• [TASK DESCRIPTION] Which lines below fall between the one containing "Disclaimer (138, 2383)" and the one containing "[Copy Link] (175, 549)"? Repeat them exactly, counting both of those lines, and add nothing else.

• [DATA FOR THIS TASK]
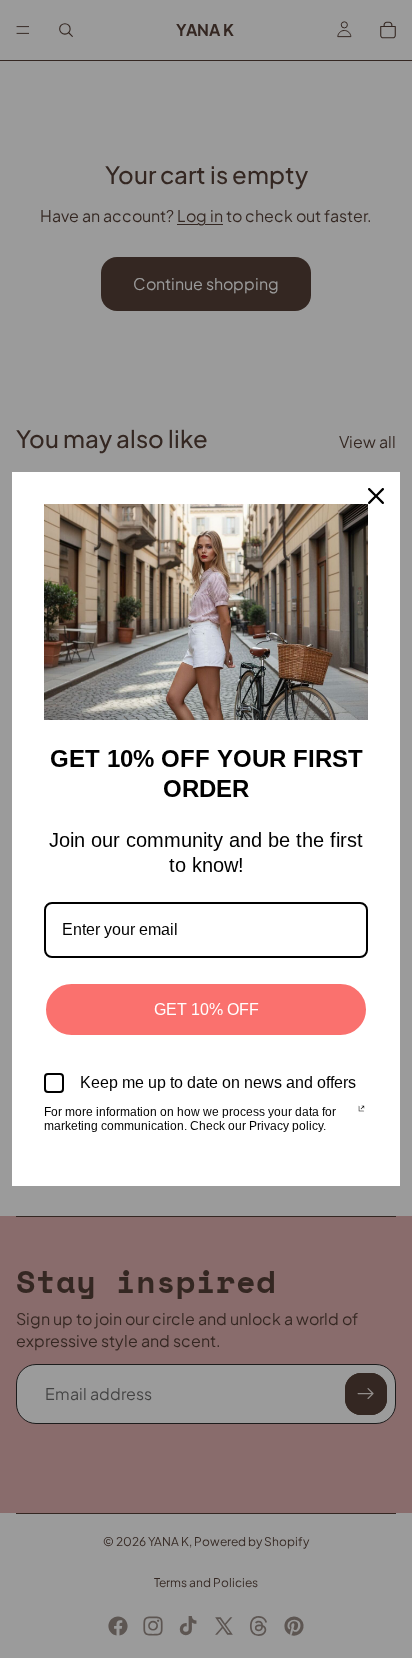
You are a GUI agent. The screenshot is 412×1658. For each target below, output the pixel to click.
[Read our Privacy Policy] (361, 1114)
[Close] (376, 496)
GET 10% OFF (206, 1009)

---

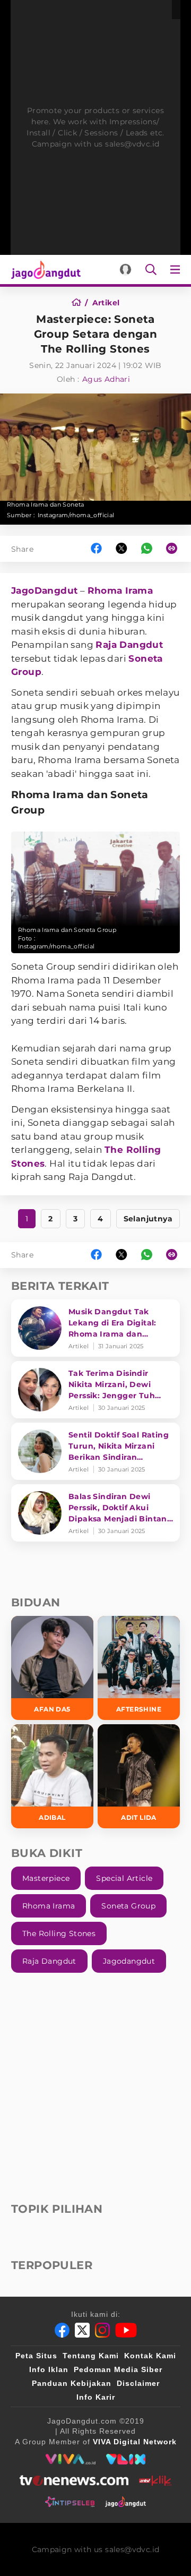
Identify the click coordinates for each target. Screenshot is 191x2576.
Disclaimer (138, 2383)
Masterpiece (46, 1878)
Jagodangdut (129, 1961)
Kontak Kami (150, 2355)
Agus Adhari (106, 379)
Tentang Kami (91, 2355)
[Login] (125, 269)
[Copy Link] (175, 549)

• [RESPONSE TO THE EXERCISE]
Disclaimer (138, 2383)
Masterpiece (46, 1878)
Jagodangdut (129, 1961)
Kontak Kami (150, 2355)
Agus Adhari (106, 379)
Tentang Kami (91, 2355)
[Login] (125, 269)
[Copy Link] (175, 549)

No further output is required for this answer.